- Tottiday
- 40 ans de Francesco Totti
Totti, Rome et les Romains
Il existe peu d’exemples dans le monde d’une telle identification entre un joueur et une ville. Francesco Totti, Romain de naissance et de cœur, avait le niveau pour jouer partout. Il a préféré renoncer au succès en acceptant d’évoluer dans un club inférieur à son talent, entouré de coéquipiers plus faibles que lui. Mais en retour, il a gagné bien plus : il est devenu le Roi de Rome. Alors qu’Il Capitano fête aujourd'hui ses quarante ans, la parole est à ses disciples. Ceux qui, éboueurs, petits commerçants, intellectuels ou hommes politiques, gens du peuple ou membres de l’élite, l’ont vu grandir et vieillir, sans jamais cesser de l’aimer. Ou presque.
Massimo D’Alema
Ancien Premier ministre italien, Piazza Farnese
« Ce n’est un secret pour personne : Totti a grandi dans une famille de gauche, avec une éducation de gauche, et une sensibilité de gauche. Depuis les années 1970, Rome est une ville de gauche. Le passage au pouvoir d’Alemanno de 2008 à 2013 a été la seule exception, car le peuple de Rome est fondamentalement de gauche, et les idées de Totti sont l’expression de cette tradition populaire. Moi, quand je veux m’offrir une heure de bonheur, je vais sur Youtube, et je tape « Totti ». Cela m’arrive même quand je suis au bureau. »
Franca Persico
Vendeuse, marché de Campo de’ Fiori
« J’ai quatre-vingts ans, et je travaille tous les jours, depuis toujours, sauf le dimanche. Le dimanche, je vais au stade. Cela fait soixante ans que je suis abonnée. Ces boucles d’oreille, je me les suis fait faire pour le troisième Scudetto de la Roma (en 2001, ndlr). Elles sont uniques. C’est de l’or. Je les ai fait faire en or, parce que je considère que ce Scudetto est le Scudetto de Totti.

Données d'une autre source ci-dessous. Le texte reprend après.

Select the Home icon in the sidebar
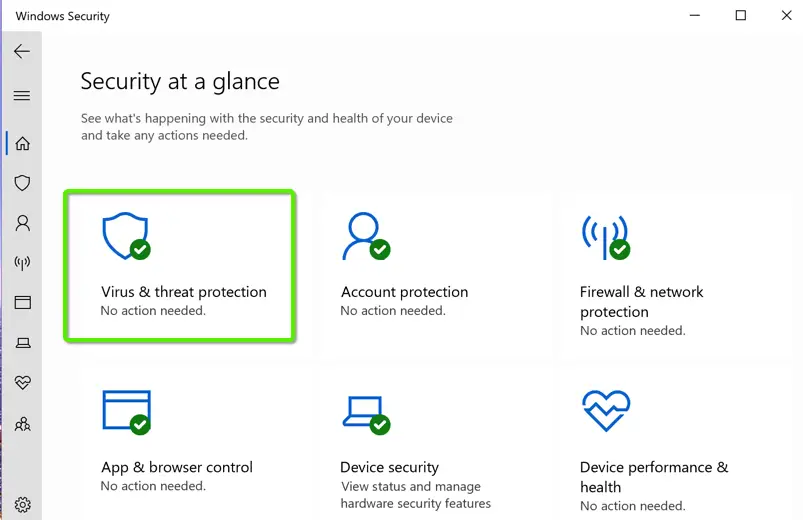The width and height of the screenshot is (803, 520). point(22,143)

Et que Totti, je l’aime autant que mon fils. »
Mauro Corradi
Ouvrier de voirie, Trastevere
« Totti, c’est le capitaine, mais j’en ai marre de lui. Il est la ruine de la Roma. Il est trop égocentrique, il pense trop qu’il est le centre du monde et de l’équipe. Par exemple, il tire toujours les coups francs, alors qu’il ne sait pas les tirer. Ça va toujours tout droit, toujours dans ce putain de mur. Mais enroule tes frappes, putain! »
Giulio Lucarelli
Propriétaire du restaurant « Core de Roma » , Via Vetulonia
« Quand j’ai ouvert mon restaurant en 2006, j’ai choisi de le faire ici parce que c’est la rue où Francesco a grandi. Je l’ai fait pour lui rendre hommage. Et sur les murs du restaurant, j’ai accroché la plaque : « Place Francesco Totti » . La mairie m’a mis au moins dix amendes, parce qu’il paraît qu’on n’a pas le droit de détériorer ces murs, qui sont historiques. Mais je paye leurs amendes à chaque fois, je m’en fiche. Pourquoi? Parce que Totti est bien plus historique que ces murs. Ici, c’est un petit bout de Curva sud. Par exemple dernièrement, pour la finale de la Coupe d’Italie (remportée 1-0 par la Lazio, ndlr), on a sorti dix Totti en carton, et on a bloqué la rue et le quartier. »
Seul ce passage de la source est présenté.